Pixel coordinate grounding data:
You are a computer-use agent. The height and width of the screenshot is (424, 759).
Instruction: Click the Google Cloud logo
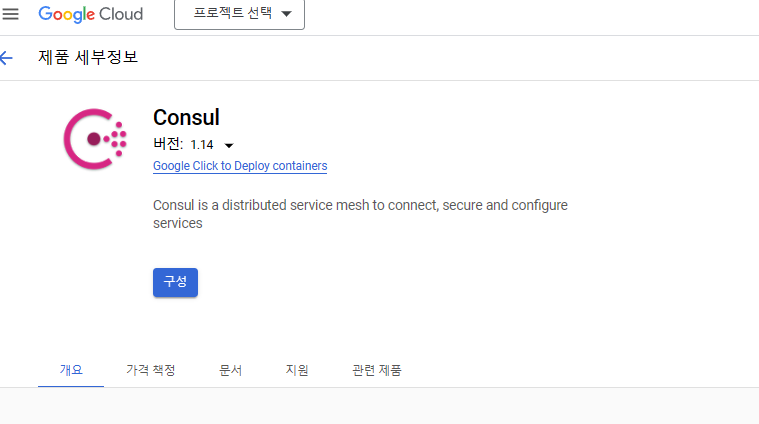[91, 15]
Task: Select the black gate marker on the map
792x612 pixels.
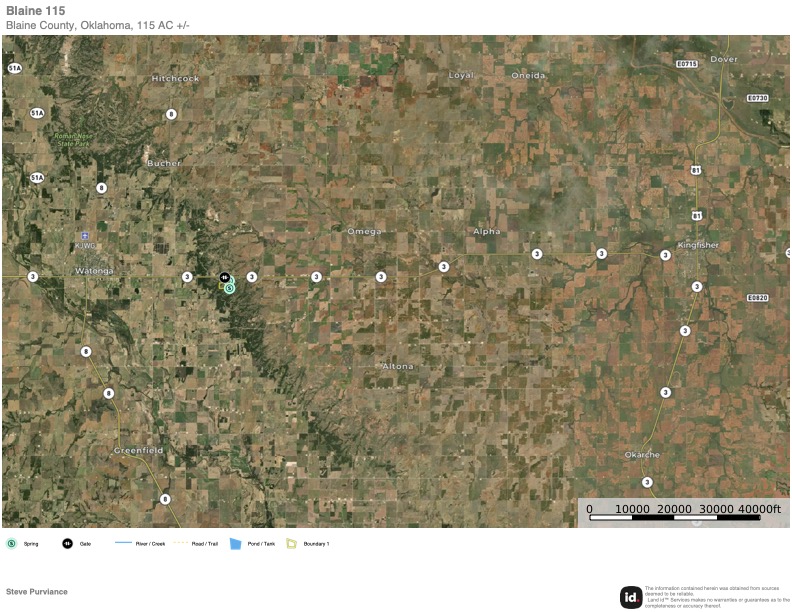Action: [x=224, y=277]
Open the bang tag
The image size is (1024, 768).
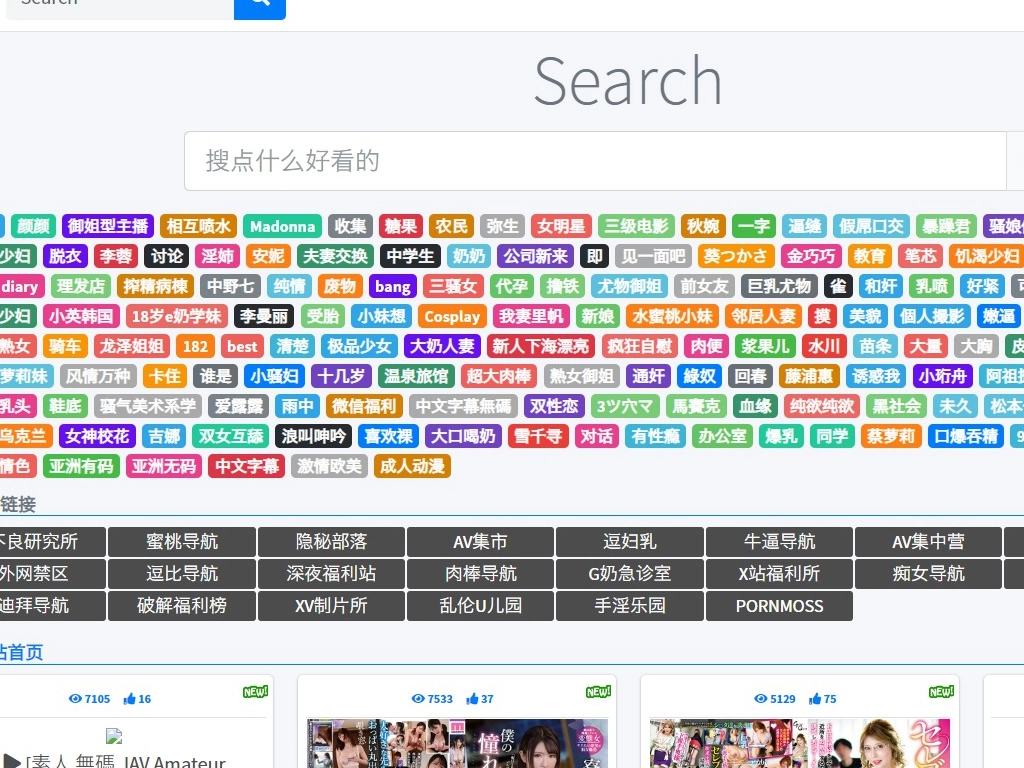[x=393, y=287]
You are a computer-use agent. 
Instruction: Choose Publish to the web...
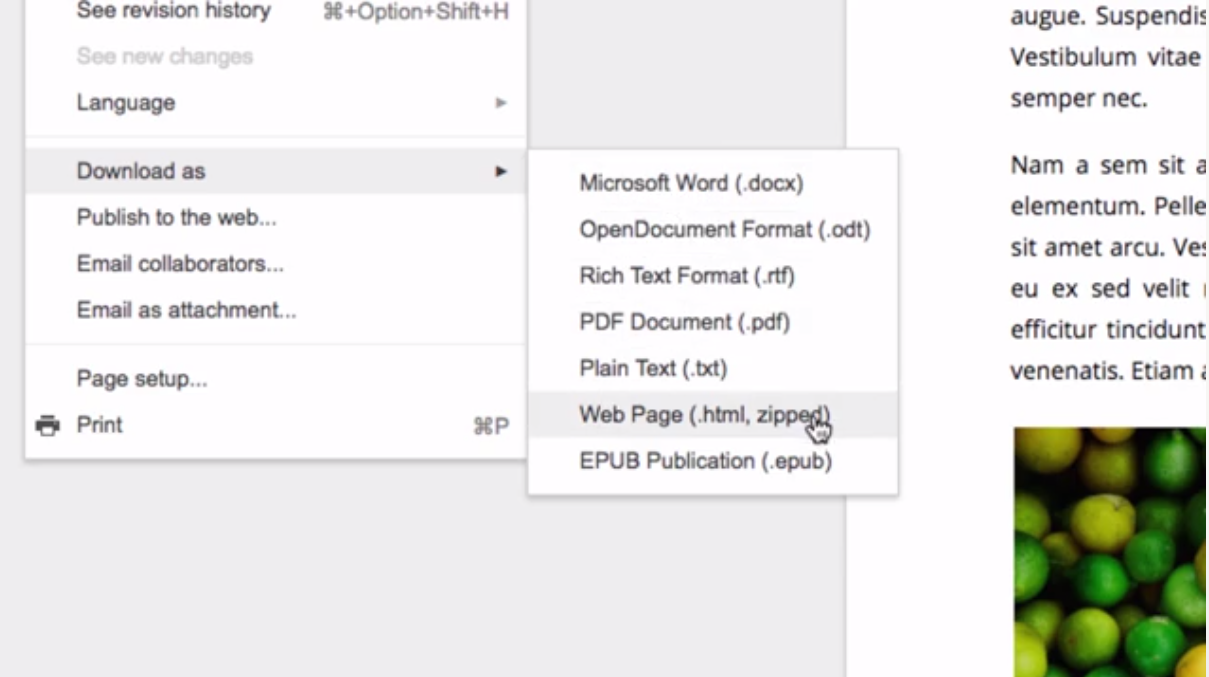[275, 218]
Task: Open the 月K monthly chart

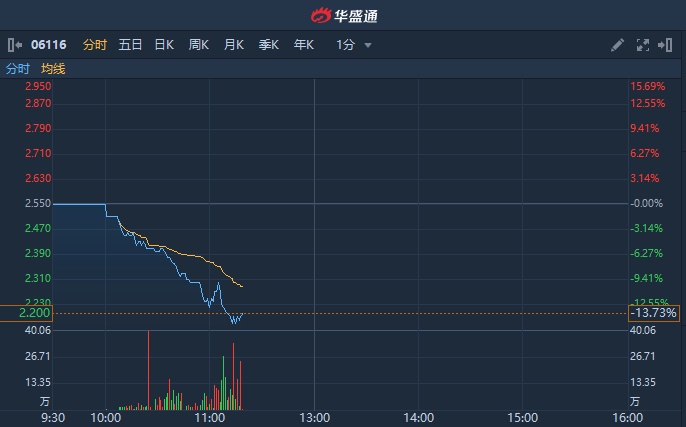Action: [x=234, y=45]
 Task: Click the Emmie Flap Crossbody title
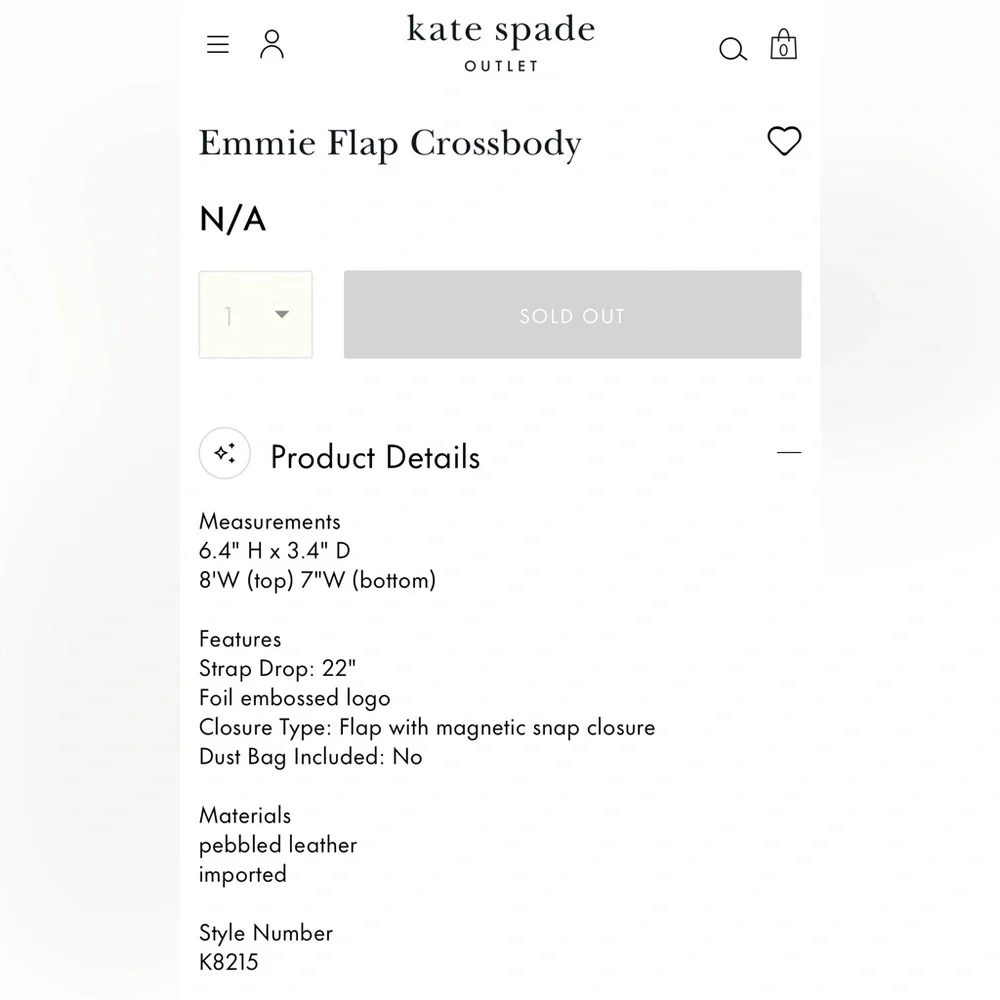390,144
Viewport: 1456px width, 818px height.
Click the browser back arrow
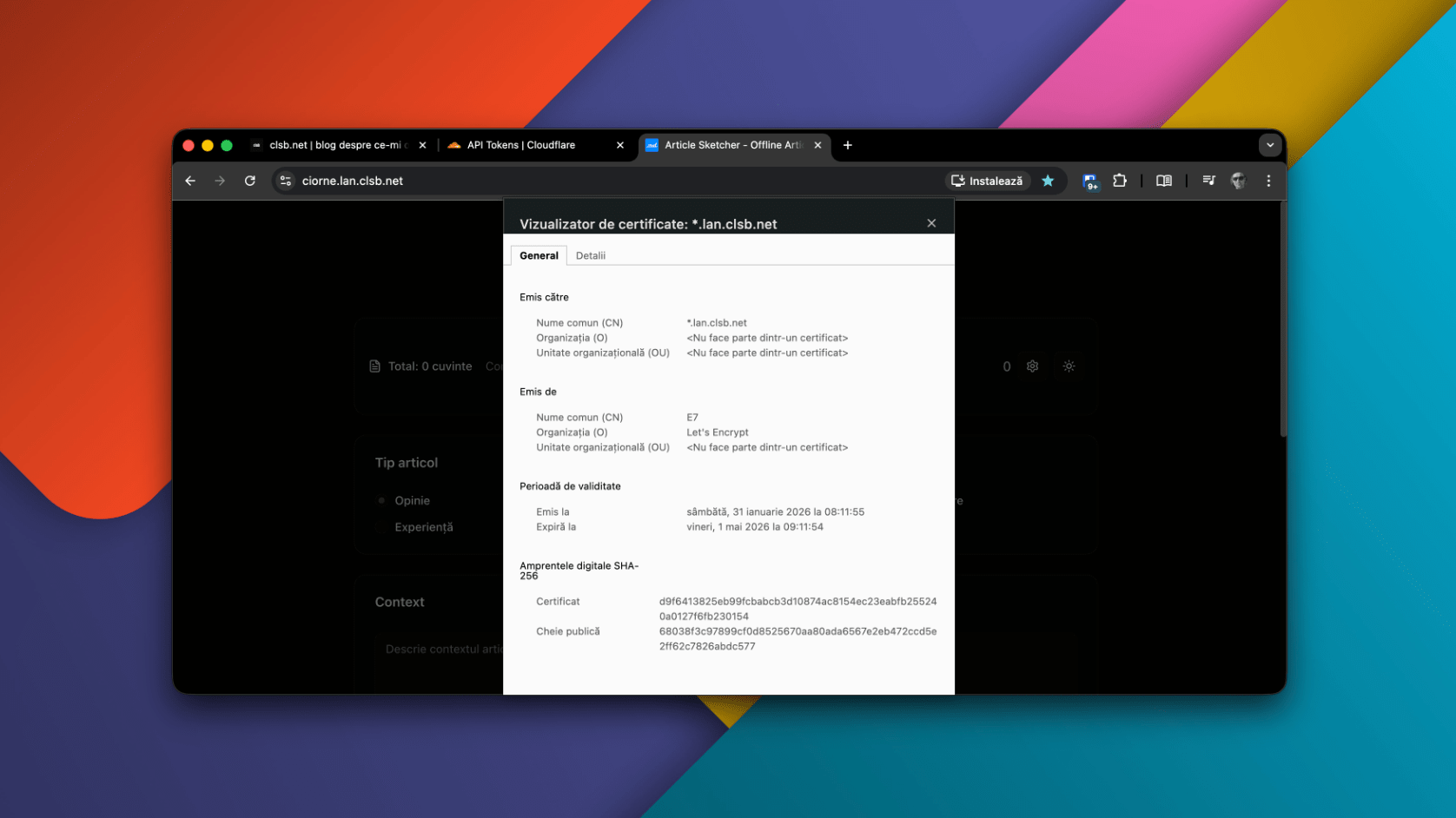point(190,181)
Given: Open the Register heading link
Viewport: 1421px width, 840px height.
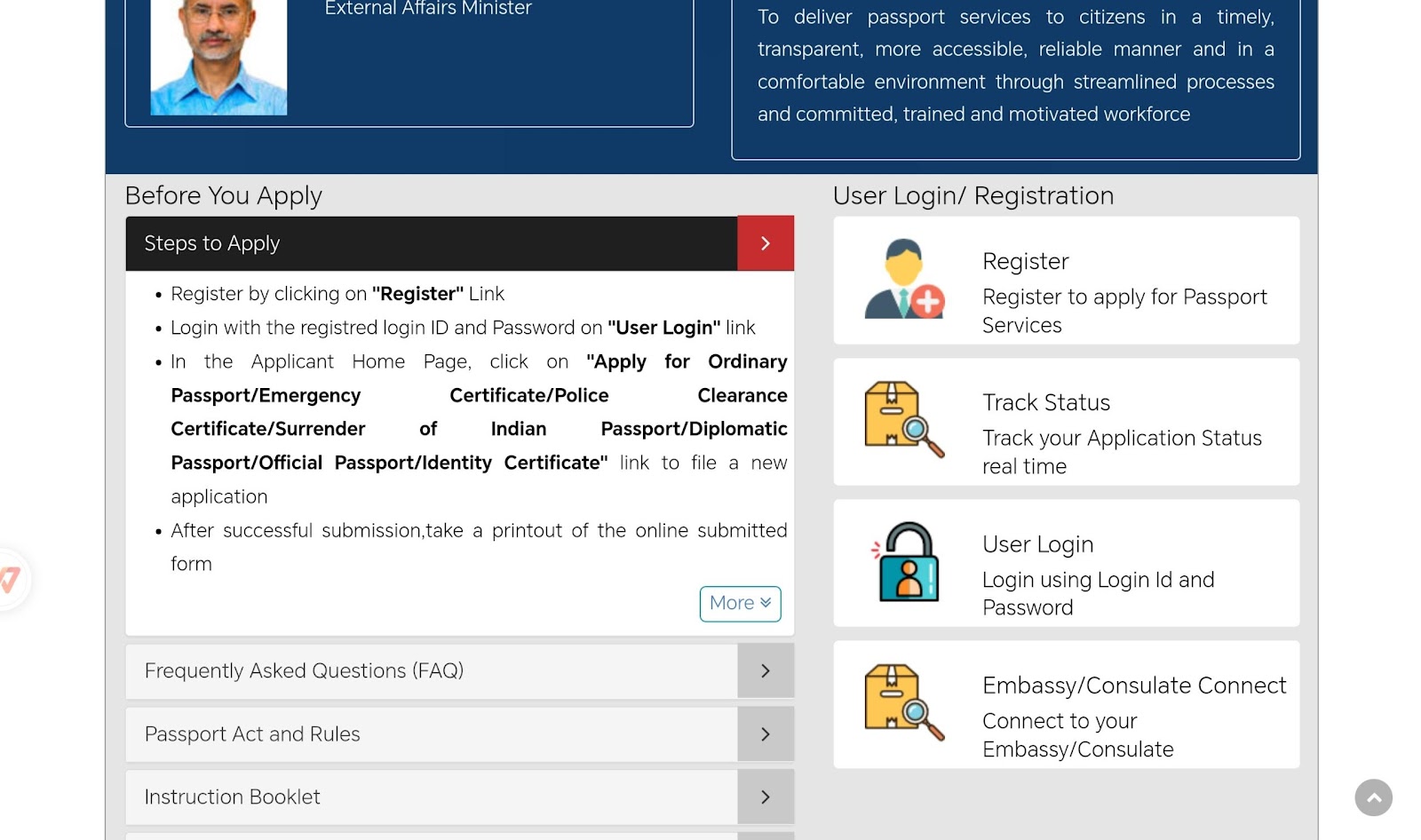Looking at the screenshot, I should point(1025,262).
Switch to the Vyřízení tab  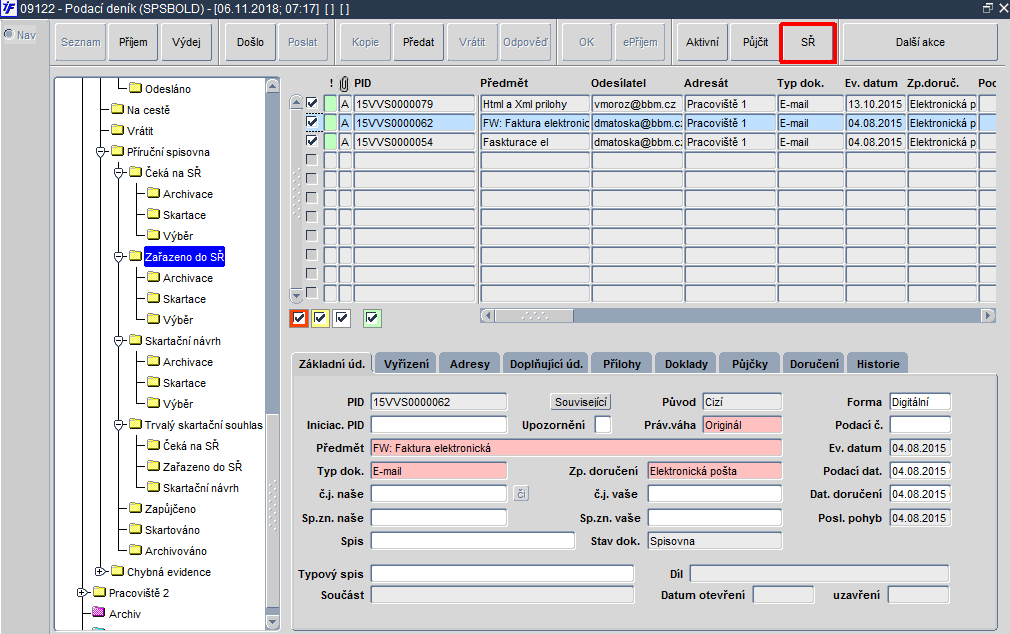click(406, 364)
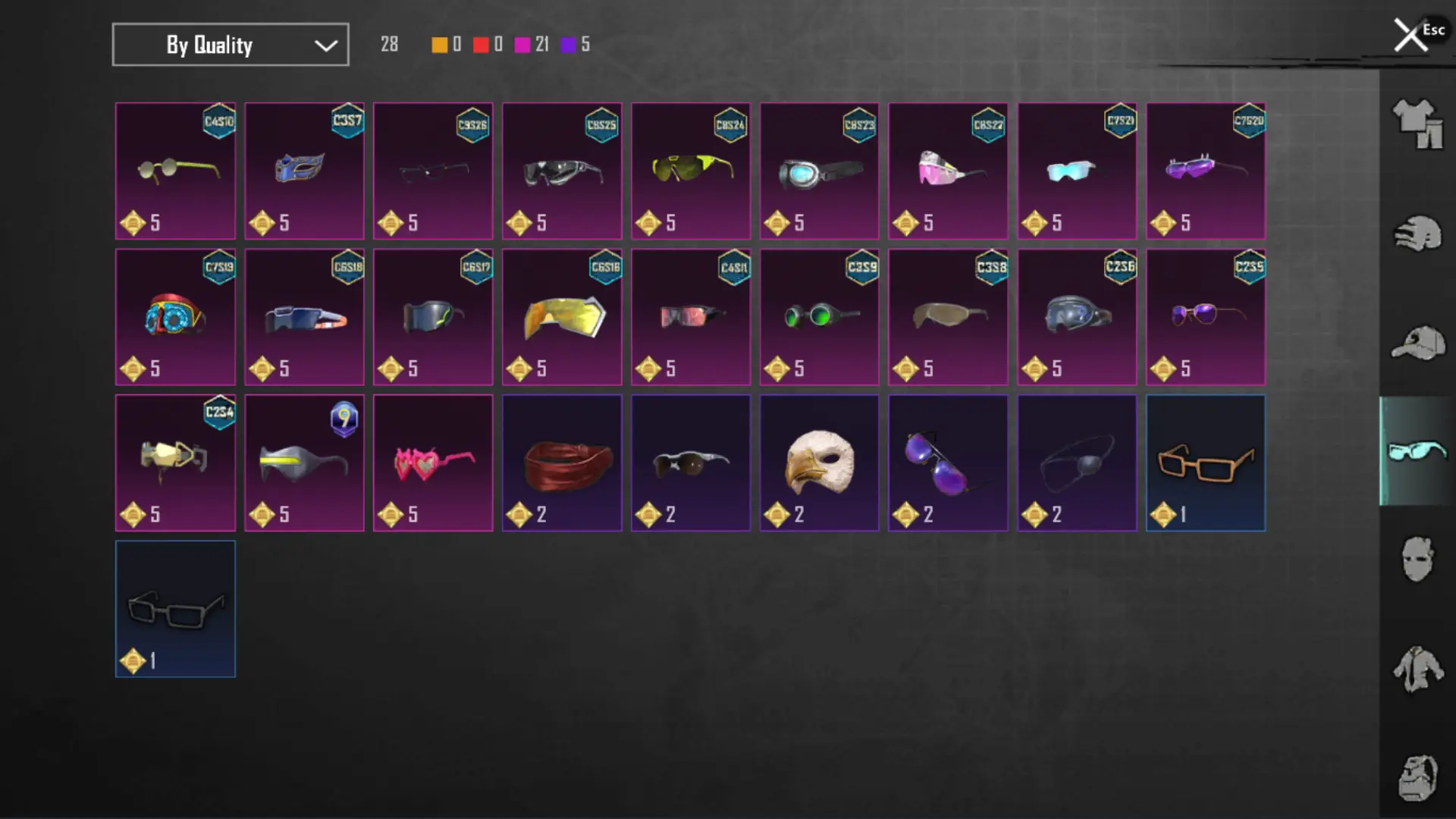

Activity ::
Only the lines with the string "computer" are wanted; pick them out of the records above and copy them.

Reply to the task ::
You are a computer-use agent. The height and width of the screenshot is (424, 759).
You are a computer-use agent. 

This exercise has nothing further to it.